Posted by: silverwhistle (silverwhistle)
Posted at: November 13th, 2010 12:27 pm (UTC)
Smiley Rosa

But for most people it's not the number of significant dates that a country has accumulated that matters, it's whether events capture the imagination and whether people think they can empathise with the people of the time. For the historians in the audience, that may be a sore point, as the general public may be empathising on the basis of fiction, but nonetheless real people, whether historians or not, like to feel a relationship with the past.

I think it's more to do with the US developing a powerful film industry which has allowed it to turn relatively minor bits of its history into globally-distributed fictional artefacts.

American history's relative youth can be an advantage, then, as we're less remote from the people and times concerned.

Not sure how this is an advantage: if anything, the 19C mindset seems quite remote in some ways. Also, it is the difference, the exoticism, of more distant pasts that is part of their appeal: 20C history has never had much appeal for me because so much of it is too familiar.

Posted by: Gavin Greig (ggreig)
Posted at: November 13th, 2010 02:37 pm (UTC)

I think it's more to do with the US developing a powerful film industry which has allowed it to turn relatively minor bits of its history into globally-distributed fictional artefacts.

That would be a major source of the fictions I was thinking of!

the 19C mindset seems quite remote in some ways

Fair point. It's still within a couple of long lifetimes though, and there are people who can relate things from family memory, which brings it closer for many people.

Personally I agree with the exoticism being part of the appeal, but I'm not sure to what extent that appeals to Joe or Jane Public. Hollywood seems to think that's not it. :-(

Posted by: silverwhistle (silverwhistle)
Posted at: November 13th, 2010 06:54 pm (UTC)
Claude

There is a difference between US and European mindsets, I think, on this, certainly at popular level. When I was there in 1999, the parochialism was very striking: the only bit of UK news I saw on TV was a news featurette on a rural cheese-rolling competition – nothing on British politics/foreign affairs. Looking at the present-day 'Tea Party' lot, the American Right regards awareness of other countries and their cultures, even knowledge of foreign languages, as 'unpatriotic'. Also see the post on a creative writing book I made over the summer.

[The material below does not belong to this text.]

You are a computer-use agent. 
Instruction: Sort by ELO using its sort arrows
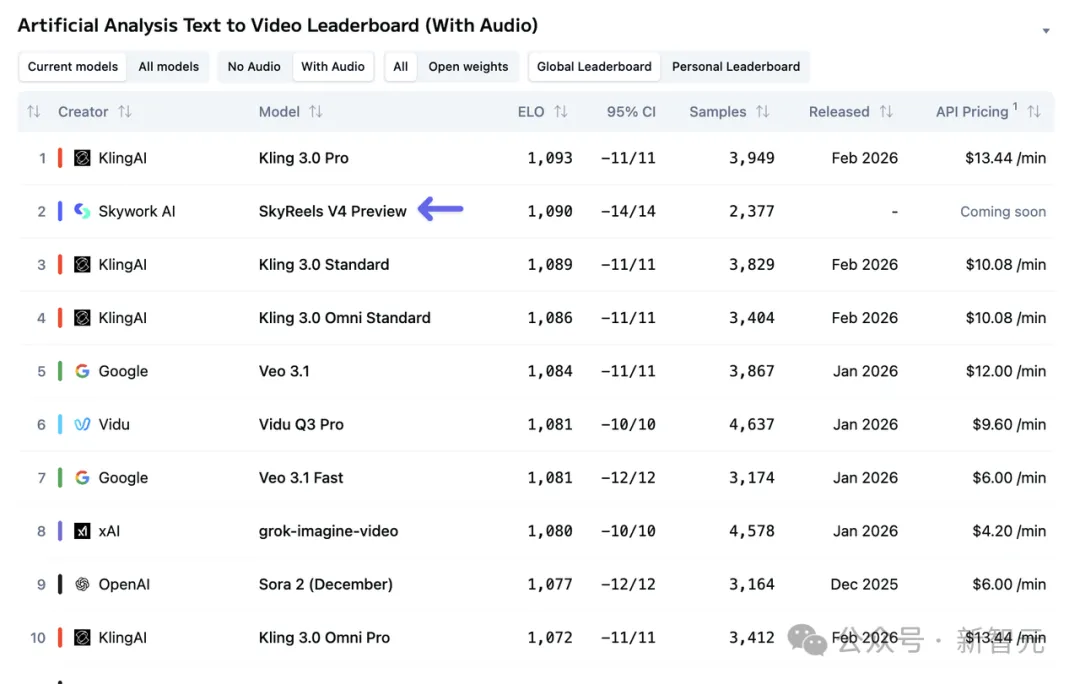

But I think this is why the main characters in US historical films are essentially modern American bourgeois in fancy dress. It's because mass US audiences are deemed (possibly accurately) to be unable to use their imaginations to care about people much different from themselves.

Posted by: Gavin Greig (ggreig)
Posted at: November 14th, 2010 01:10 pm (UTC)

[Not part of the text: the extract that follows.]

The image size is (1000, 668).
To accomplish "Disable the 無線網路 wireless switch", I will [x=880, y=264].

US audiences are deemed (possibly accurately)

It's that "possibly" that worries me. Our view of the US public is filtered by what Hollywood presents of and to them; and Hollywood's view is driven by what will be profitable, which inevitably introduces the spectre of the lowest common denominator.

I'm sure there are many Americans who feel short-changed by that. American perceptions filtered by the media, and media perceptions of the American public, tend to form a bit of a closed system where they feed into each other. (And it's true of us too, of course; while our media may look a bit wider, we have our own in-built parochialities.) I worry more about the Hollywood/media perception of the American public than I do about the American public itself because, while the media are sometimes responding to the public voice, they're more often in the position of saying "The American public think this" than the American public are.

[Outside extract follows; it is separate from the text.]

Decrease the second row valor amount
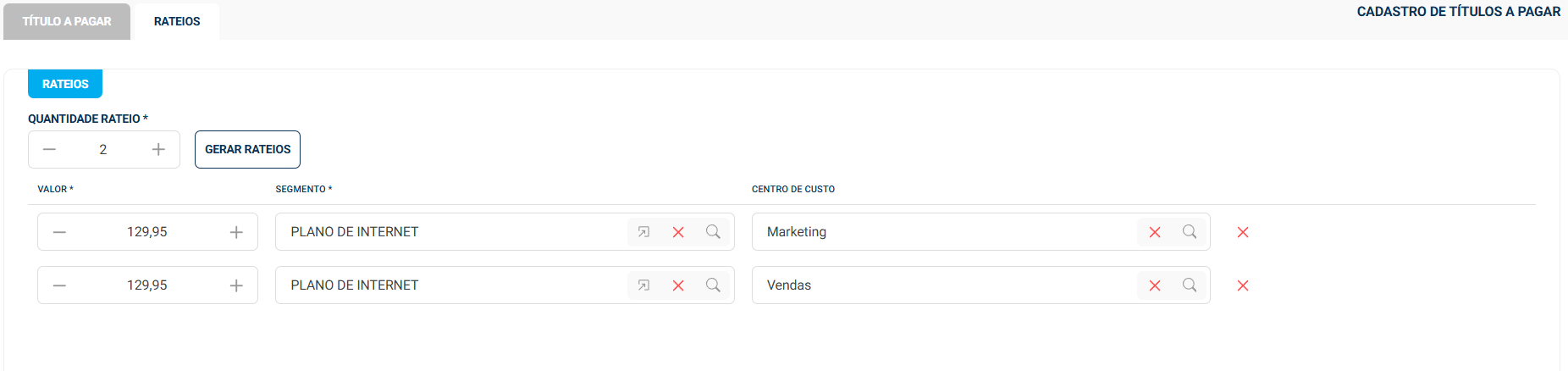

Posted by: silverwhistle (silverwhistle)
Posted at: November 14th, 2010 07:33 pm (UTC)
Smiley Rosa

Unfortunately, I think it reflects the view of a substantial section of the US public, but I'm not sure how large a section that is, percentage-wise. There is a difference between the coasts and the hinterland, cities and country. The Bible Belt is scary, and I think those sort of people find it very difficult to imagine other mindsets and ways of life. A huge proportion of people have never been out of the US.